Stored entries
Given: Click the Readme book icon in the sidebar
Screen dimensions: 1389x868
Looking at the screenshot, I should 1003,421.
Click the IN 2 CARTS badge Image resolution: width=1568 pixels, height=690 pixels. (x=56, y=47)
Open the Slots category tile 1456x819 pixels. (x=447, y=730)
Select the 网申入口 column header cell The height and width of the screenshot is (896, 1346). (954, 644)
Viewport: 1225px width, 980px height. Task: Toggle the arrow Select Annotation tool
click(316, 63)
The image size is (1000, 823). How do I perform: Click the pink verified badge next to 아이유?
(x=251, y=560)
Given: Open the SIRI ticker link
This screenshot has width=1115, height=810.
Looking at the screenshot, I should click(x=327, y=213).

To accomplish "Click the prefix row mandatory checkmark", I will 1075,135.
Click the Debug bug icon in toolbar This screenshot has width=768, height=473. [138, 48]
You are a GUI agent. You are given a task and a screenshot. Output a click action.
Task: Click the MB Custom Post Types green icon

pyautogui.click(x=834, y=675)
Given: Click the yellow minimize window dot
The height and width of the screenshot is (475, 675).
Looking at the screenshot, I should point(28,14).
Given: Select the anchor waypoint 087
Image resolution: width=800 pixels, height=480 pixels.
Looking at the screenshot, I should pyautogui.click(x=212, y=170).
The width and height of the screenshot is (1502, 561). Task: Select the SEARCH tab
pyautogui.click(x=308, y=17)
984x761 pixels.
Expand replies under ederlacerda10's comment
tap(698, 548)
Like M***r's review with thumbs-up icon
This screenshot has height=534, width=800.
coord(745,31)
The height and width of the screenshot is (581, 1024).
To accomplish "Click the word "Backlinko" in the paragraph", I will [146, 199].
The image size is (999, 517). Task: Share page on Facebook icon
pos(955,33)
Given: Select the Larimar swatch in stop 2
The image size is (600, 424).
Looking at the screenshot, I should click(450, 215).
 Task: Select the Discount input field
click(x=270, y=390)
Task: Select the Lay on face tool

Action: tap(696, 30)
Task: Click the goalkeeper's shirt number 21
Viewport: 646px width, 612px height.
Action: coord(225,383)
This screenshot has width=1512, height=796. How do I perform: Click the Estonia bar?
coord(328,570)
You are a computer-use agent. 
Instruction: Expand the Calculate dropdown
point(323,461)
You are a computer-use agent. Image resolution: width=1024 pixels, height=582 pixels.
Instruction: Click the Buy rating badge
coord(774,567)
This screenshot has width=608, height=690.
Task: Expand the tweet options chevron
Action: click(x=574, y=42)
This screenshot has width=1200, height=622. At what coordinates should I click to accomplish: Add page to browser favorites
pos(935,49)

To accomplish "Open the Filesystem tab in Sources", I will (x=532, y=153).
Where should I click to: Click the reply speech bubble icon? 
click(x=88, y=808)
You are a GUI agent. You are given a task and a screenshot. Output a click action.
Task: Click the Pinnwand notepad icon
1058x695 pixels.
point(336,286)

**GOAL OF THE EXERCISE:** The whole of the data must be given back word for word.

**SOLUTION:**
Given: Click the Readme book icon in the sidebar
Screen dimensions: 1389x868
Looking at the screenshot, I should 1003,421.
Click the IN 2 CARTS badge Image resolution: width=1568 pixels, height=690 pixels. (x=56, y=47)
Open the Slots category tile 1456x819 pixels. (x=447, y=730)
Select the 网申入口 column header cell The height and width of the screenshot is (896, 1346). (954, 644)
Viewport: 1225px width, 980px height. Task: Toggle the arrow Select Annotation tool
click(316, 63)
The image size is (1000, 823). How do I perform: Click the pink verified badge next to 아이유?
(x=251, y=560)
Given: Open the SIRI ticker link
This screenshot has width=1115, height=810.
Looking at the screenshot, I should click(x=327, y=213).

To accomplish "Click the prefix row mandatory checkmark", I will 1075,135.
Click the Debug bug icon in toolbar This screenshot has width=768, height=473. [138, 48]
You are a GUI agent. You are given a task and a screenshot. Output a click action.
Task: Click the MB Custom Post Types green icon

pyautogui.click(x=834, y=675)
Given: Click the yellow minimize window dot
The height and width of the screenshot is (475, 675).
Looking at the screenshot, I should point(28,14).
Given: Select the anchor waypoint 087
Image resolution: width=800 pixels, height=480 pixels.
Looking at the screenshot, I should pyautogui.click(x=212, y=170).
The width and height of the screenshot is (1502, 561). Task: Select the SEARCH tab
pyautogui.click(x=308, y=17)
984x761 pixels.
Expand replies under ederlacerda10's comment
tap(698, 548)
Like M***r's review with thumbs-up icon
This screenshot has height=534, width=800.
coord(745,31)
The height and width of the screenshot is (581, 1024).
To accomplish "Click the word "Backlinko" in the paragraph", I will [146, 199].
The image size is (999, 517). Task: Share page on Facebook icon
pos(955,33)
Given: Select the Larimar swatch in stop 2
The image size is (600, 424).
Looking at the screenshot, I should click(450, 215).
 Task: Select the Discount input field
click(x=270, y=390)
Task: Select the Lay on face tool

Action: tap(696, 30)
Task: Click the goalkeeper's shirt number 21
Viewport: 646px width, 612px height.
Action: coord(225,383)
This screenshot has width=1512, height=796. How do I perform: Click the Estonia bar?
coord(328,570)
You are a computer-use agent. 
Instruction: Expand the Calculate dropdown
point(323,461)
You are a computer-use agent. Image resolution: width=1024 pixels, height=582 pixels.
Instruction: Click the Buy rating badge
coord(774,567)
This screenshot has width=608, height=690.
Task: Expand the tweet options chevron
Action: click(x=574, y=42)
This screenshot has width=1200, height=622. At what coordinates should I click to accomplish: Add page to browser favorites
pos(935,49)

To accomplish "Open the Filesystem tab in Sources", I will (x=532, y=153).
Where should I click to: Click the reply speech bubble icon? 
click(x=88, y=808)
You are a GUI agent. You are given a task and a screenshot. Output a click action.
Task: Click the Pinnwand notepad icon
1058x695 pixels.
point(336,286)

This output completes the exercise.